• **Na czym polega**: Policz wiersze we wpisach, w których występuje słowo „each”. Wielkość liter ma znaczenie, a odpowiedzią ma być sama liczba.
======== Fragmenty wpisów
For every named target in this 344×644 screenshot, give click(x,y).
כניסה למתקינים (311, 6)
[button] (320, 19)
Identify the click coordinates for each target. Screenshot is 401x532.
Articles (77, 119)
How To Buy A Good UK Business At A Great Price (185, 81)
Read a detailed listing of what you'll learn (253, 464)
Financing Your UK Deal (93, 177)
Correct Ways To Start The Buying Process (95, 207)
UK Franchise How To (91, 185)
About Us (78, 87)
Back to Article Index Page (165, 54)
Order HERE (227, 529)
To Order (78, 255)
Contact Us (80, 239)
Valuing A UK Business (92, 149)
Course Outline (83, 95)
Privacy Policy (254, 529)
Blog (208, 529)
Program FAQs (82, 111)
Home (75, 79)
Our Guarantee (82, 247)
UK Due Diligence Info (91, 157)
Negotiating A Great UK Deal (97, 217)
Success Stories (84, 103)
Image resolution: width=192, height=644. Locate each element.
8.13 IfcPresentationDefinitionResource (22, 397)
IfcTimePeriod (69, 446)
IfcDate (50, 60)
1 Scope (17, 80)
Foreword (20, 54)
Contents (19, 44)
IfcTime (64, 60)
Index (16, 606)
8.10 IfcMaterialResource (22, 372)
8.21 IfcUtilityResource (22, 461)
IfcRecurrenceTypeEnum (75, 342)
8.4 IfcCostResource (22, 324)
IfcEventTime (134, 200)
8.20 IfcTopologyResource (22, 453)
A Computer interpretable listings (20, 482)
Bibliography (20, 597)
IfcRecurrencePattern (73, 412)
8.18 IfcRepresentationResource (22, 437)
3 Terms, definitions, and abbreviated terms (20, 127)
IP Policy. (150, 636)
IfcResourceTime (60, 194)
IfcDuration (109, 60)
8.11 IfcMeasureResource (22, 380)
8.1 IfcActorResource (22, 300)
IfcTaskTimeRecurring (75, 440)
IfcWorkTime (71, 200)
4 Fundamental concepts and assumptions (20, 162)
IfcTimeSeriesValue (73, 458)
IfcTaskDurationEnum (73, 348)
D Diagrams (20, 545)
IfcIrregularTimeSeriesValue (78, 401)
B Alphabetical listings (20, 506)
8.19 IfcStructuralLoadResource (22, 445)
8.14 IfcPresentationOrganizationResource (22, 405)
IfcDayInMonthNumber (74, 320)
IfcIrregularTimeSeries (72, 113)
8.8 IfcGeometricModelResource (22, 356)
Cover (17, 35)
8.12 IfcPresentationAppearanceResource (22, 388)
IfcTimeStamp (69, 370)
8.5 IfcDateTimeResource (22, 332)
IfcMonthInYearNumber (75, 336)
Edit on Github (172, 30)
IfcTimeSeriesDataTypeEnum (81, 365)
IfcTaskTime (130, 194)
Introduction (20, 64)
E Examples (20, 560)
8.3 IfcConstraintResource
================
• **Oczekiwana odpowiedź**: 2